▶ _Work item_: Go line by line through the entries and show those that hold the string "agent".
::: Data for analysis
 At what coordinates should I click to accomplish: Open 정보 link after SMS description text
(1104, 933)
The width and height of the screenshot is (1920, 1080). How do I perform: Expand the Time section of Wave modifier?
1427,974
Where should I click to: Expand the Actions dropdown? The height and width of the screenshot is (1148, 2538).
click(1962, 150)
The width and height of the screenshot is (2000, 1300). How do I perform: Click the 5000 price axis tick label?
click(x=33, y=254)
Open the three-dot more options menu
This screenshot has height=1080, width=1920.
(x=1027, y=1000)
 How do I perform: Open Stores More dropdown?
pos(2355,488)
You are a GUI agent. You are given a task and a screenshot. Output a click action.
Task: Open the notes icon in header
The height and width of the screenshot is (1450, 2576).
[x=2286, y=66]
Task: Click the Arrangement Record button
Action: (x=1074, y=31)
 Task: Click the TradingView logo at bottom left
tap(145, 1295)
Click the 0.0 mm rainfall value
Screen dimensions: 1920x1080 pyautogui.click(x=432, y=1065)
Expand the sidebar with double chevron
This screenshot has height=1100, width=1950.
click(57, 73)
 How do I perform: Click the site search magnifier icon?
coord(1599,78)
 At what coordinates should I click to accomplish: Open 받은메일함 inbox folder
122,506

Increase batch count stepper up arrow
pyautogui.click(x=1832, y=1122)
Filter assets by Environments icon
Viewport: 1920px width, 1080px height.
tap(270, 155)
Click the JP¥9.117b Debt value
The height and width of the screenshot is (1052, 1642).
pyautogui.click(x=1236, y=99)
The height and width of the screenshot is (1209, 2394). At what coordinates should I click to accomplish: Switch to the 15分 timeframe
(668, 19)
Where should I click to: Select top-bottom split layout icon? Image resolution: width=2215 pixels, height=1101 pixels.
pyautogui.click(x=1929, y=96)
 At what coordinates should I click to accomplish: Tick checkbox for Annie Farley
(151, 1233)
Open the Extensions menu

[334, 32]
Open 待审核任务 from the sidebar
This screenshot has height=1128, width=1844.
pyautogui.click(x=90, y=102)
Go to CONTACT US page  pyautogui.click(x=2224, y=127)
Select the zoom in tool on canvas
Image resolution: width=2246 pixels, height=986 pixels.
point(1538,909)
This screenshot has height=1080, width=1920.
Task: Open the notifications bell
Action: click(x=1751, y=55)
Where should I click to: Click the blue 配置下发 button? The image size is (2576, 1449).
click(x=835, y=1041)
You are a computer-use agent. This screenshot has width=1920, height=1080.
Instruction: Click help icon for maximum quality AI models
::::::
▶ _Task answer_:
You are a GUI agent. You are given a task and a screenshot. Output a click action.
You are a computer-use agent. This screenshot has width=1920, height=1080.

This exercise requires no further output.